Problem requirements => With nothing left out, repeat every entry exactly.

════

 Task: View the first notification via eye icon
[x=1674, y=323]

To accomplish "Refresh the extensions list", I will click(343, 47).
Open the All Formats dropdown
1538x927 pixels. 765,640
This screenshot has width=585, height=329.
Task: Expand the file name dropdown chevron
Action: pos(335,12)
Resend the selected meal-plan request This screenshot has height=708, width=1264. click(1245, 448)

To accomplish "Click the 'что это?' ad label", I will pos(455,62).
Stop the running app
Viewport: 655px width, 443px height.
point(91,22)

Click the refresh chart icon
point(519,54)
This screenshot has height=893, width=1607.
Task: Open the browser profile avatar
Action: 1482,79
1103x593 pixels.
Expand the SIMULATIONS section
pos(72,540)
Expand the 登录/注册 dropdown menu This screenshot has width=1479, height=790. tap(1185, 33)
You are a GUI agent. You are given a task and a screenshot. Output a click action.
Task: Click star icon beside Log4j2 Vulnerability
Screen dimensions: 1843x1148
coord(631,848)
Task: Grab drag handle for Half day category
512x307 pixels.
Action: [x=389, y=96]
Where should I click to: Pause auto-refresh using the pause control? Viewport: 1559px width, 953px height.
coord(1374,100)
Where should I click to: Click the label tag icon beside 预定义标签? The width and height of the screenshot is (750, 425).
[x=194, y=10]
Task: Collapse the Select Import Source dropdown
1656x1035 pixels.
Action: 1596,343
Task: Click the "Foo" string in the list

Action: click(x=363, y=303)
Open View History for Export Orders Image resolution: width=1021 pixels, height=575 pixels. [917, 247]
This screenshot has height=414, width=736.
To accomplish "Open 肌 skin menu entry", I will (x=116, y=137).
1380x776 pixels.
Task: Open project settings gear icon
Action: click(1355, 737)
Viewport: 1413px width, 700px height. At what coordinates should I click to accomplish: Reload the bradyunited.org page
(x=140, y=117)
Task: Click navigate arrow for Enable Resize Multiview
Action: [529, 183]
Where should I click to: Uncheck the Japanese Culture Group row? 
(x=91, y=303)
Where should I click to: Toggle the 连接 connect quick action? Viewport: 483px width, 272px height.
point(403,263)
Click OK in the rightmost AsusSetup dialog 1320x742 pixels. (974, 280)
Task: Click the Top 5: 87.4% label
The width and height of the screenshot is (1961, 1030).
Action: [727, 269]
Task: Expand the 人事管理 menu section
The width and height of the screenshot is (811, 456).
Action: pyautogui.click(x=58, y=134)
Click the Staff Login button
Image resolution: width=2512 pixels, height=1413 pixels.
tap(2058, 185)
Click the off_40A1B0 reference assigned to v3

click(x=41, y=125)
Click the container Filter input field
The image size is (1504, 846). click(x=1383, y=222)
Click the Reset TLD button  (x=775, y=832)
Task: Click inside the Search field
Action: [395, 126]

════

Task response =>
 Task: View the first notification via eye icon
[x=1674, y=323]

To accomplish "Refresh the extensions list", I will click(343, 47).
Open the All Formats dropdown
1538x927 pixels. 765,640
This screenshot has width=585, height=329.
Task: Expand the file name dropdown chevron
Action: pos(335,12)
Resend the selected meal-plan request This screenshot has height=708, width=1264. click(1245, 448)

To accomplish "Click the 'что это?' ad label", I will pos(455,62).
Stop the running app
Viewport: 655px width, 443px height.
point(91,22)

Click the refresh chart icon
point(519,54)
This screenshot has height=893, width=1607.
Task: Open the browser profile avatar
Action: 1482,79
1103x593 pixels.
Expand the SIMULATIONS section
pos(72,540)
Expand the 登录/注册 dropdown menu This screenshot has width=1479, height=790. tap(1185, 33)
You are a GUI agent. You are given a task and a screenshot. Output a click action.
Task: Click star icon beside Log4j2 Vulnerability
Screen dimensions: 1843x1148
coord(631,848)
Task: Grab drag handle for Half day category
512x307 pixels.
Action: [x=389, y=96]
Where should I click to: Pause auto-refresh using the pause control? Viewport: 1559px width, 953px height.
coord(1374,100)
Where should I click to: Click the label tag icon beside 预定义标签? The width and height of the screenshot is (750, 425).
[x=194, y=10]
Task: Collapse the Select Import Source dropdown
1656x1035 pixels.
Action: 1596,343
Task: Click the "Foo" string in the list

Action: click(x=363, y=303)
Open View History for Export Orders Image resolution: width=1021 pixels, height=575 pixels. [917, 247]
This screenshot has height=414, width=736.
To accomplish "Open 肌 skin menu entry", I will (x=116, y=137).
1380x776 pixels.
Task: Open project settings gear icon
Action: click(1355, 737)
Viewport: 1413px width, 700px height. At what coordinates should I click to accomplish: Reload the bradyunited.org page
(x=140, y=117)
Task: Click navigate arrow for Enable Resize Multiview
Action: [529, 183]
Where should I click to: Uncheck the Japanese Culture Group row? 
(x=91, y=303)
Where should I click to: Toggle the 连接 connect quick action? Viewport: 483px width, 272px height.
point(403,263)
Click OK in the rightmost AsusSetup dialog 1320x742 pixels. (974, 280)
Task: Click the Top 5: 87.4% label
The width and height of the screenshot is (1961, 1030).
Action: [727, 269]
Task: Expand the 人事管理 menu section
The width and height of the screenshot is (811, 456).
Action: pyautogui.click(x=58, y=134)
Click the Staff Login button
Image resolution: width=2512 pixels, height=1413 pixels.
tap(2058, 185)
Click the off_40A1B0 reference assigned to v3

click(x=41, y=125)
Click the container Filter input field
The image size is (1504, 846). click(x=1383, y=222)
Click the Reset TLD button  (x=775, y=832)
Task: Click inside the Search field
Action: [395, 126]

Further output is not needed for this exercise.